Spark Summit EU 2017 features a number of hands-on training workshops designed to help improve your Apache Spark skills. See below for the list of available courses.
Please note that training is offered as a standalone ticket. If you wish to attend any Spark Summit EU 2017 conference sessions or networking activities on October 25th or 26th, you must register for a Conference Only in addition to your Training pass.
All training courses will be held at the Convention Centre Dublin. Please visit the Venue page for more details, including hotel and travel discounts.
Training will take place from 9AM to 5PM on Tuesday, October 24th. It will include training and lunch on that day only.
To attend any of the Spark Summit 2017 conference sessions or networking activities on October 25th and 26th, including the welcome reception in the Expo Hall, you’ll need to register for a Conference Only in addition to your Training pass.
Bring your own WiFi-enabled laptop with Google Chrome or Firefox installed.
This 1-day course is for data engineers, analysts, architects, dev-ops, and team-leads interested in troubleshooting and optimizing Apache Spark applications. It covers troubleshooting, tuning, best practices, anti-patterns to avoid, and other measures to help tune and troubleshoot Spark applications and queries.
Each topic includes lecture content along with hands-on use of Spark through an elegant web-based notebook environment. Inspired by tools like IPython/Jupyter, notebooks allow attendees to code jobs, data analysis queries, and visualizations using their own Spark cluster, accessed through a web browser. Students may keep the notebooks and continue to use them with the free Databricks Community Edition offering; all examples are guaranteed to run in that environment. Alternatively, each notebook can be exported as source code and run within any Spark environment.
After taking this class, students will:
The Data Science with Apache Spark workshop will show how to use Apache Spark to perform exploratory data analysis (EDA), develop machine learning pipelines, and use the APIs and algorithms available in the Spark MLlib DataFrames API. It is designed for software developers, data analysts, data engineers, and data scientists.

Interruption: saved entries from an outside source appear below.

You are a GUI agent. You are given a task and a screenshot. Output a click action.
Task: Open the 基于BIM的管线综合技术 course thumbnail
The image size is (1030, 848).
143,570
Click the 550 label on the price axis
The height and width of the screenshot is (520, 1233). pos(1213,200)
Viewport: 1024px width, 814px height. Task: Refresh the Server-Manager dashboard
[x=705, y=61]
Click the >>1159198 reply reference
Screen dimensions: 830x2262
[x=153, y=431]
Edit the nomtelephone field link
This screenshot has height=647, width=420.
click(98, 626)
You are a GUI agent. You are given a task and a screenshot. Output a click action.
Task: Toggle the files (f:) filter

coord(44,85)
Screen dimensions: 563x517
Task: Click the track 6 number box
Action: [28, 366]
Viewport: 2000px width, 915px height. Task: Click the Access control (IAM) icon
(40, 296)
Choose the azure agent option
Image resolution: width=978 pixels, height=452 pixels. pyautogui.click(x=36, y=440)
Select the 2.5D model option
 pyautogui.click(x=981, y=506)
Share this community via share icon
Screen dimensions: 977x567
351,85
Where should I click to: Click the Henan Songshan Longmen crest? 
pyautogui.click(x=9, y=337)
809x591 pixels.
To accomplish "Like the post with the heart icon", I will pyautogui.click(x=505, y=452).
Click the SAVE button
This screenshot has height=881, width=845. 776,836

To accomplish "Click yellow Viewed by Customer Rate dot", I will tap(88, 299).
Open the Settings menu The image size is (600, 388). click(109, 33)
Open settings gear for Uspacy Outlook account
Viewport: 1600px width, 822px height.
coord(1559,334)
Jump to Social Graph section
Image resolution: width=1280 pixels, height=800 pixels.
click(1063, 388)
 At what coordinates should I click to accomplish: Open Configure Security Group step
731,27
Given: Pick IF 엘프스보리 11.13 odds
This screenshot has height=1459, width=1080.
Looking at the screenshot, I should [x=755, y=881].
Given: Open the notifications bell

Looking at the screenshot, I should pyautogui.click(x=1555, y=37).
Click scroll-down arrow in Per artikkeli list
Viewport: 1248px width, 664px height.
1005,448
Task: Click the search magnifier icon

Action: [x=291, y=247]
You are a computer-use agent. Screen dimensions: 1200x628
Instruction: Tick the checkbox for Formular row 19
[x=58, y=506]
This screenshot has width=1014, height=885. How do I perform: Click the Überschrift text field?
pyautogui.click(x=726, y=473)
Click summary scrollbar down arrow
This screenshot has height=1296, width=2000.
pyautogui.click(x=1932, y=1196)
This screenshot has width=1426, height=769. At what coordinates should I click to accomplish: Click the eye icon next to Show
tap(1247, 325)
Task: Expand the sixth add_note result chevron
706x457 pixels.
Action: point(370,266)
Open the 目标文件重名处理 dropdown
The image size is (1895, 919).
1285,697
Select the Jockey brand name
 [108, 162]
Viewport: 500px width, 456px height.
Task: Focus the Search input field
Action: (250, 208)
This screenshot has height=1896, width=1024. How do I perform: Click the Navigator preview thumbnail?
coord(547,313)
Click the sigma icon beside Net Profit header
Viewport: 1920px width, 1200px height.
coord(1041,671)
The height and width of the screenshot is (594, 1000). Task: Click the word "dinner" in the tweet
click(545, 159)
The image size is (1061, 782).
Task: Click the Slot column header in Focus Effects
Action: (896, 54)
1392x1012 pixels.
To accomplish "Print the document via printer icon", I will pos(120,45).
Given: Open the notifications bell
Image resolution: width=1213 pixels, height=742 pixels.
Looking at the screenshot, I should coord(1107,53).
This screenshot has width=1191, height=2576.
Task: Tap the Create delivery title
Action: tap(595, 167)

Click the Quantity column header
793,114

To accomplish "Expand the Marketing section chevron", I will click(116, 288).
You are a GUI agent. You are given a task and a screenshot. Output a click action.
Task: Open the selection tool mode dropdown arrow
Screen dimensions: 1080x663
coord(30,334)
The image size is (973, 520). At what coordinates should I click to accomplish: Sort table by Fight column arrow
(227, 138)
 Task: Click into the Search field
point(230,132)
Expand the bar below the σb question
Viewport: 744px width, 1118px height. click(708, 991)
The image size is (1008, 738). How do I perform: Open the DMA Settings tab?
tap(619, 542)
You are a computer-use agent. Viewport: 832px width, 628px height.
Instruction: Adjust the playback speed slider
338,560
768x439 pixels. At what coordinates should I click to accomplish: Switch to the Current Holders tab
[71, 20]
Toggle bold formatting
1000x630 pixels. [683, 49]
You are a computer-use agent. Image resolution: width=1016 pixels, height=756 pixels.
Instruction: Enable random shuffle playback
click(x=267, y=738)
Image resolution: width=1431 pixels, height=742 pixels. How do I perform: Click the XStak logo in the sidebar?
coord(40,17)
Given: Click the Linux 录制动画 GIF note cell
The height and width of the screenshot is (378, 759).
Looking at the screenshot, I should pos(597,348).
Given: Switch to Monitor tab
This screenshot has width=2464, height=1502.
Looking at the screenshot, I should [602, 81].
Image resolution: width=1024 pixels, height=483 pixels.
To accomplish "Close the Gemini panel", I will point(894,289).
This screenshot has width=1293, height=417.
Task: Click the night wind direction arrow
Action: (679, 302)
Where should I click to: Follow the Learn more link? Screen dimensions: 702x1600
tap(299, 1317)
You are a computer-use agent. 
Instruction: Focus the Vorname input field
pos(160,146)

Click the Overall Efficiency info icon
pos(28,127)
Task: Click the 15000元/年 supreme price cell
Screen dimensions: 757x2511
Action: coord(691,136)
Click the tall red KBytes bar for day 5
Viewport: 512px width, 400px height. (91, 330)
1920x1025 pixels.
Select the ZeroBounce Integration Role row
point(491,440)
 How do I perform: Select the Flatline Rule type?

It will also cover parallelizing machine learning algorithms at a conceptual level. The workshop will take a pragmatic approach, with a focus on using Apache Spark for data analysis and building models using MLlib, while limiting the time spent on machine learning theory and the internal workings of Spark, although we will view Spark’s source code a couple of times.
We’ll work through examples using public datasets that will show you how to apply Apache Spark to help you iterate faster and develop models on massive datasets. This workshop will provide you the tools so that you can be productive using Spark on practical data analysis tasks and machine learning problems. You’ll learn about how to use familiar Python libraries with Spark’s distributed and scalable engine. After completing this workshop you should be comfortable using DataFrames, the DataFrames MLlib API, and related documentation. These building blocks will enable you to use Apache Spark to solve a variety of data analysis and machine learning tasks.
Some experience coding in Python or Scala, a basic understanding of data science topics and terminology, and some experience using Spark are required. Familiarity with the concept of a DataFrame is helpful.
Brief conceptual reviews of data science techniques will be performed before the techniques are used. Labs and demos will be available in both Python and Scala.
Instructor: Adam Breindel
This Deep Learning workshop introduces the conceptual background as well as implementation for key architectures in neural network machine learning models. We will see how and why deep learning has become such an important and popular technology, and how it is similar to and different from other machine learning models as well as earlier attempts at neural networks.
We’ll see how deep learning models can be used to enhance your traditional business analytics, in addition to covering the famous cases like image recognition, language processing, and autonomous agents. Most of our models will be built with the Keras API/Library, but we’ll also take a look at “what’s under the hood” with TensorFlow. But we won’t just hack demos: our goal is to develop an intuition for the key concepts and issues at play in deep learning.
The class will also feature a discussion about using Apache Spark for training and inference, and other deployment / operational concerns. Along the way, we’ll hopefully explain enough ideas and terminology that you’ll be comfortable going further with deep learning on your own!
Familiarity with the basics of Python and with common ideas and techniques in machine learning / predictive analytics. You should be be familiar with classification vs. regression problems, supervised vs. unsupervised learning, bias-variance tradeoff, and common evaluation metrics like RMSE, precision, and recall.
No prior deep learning knowledge, vector calculus, or Spark experience is required.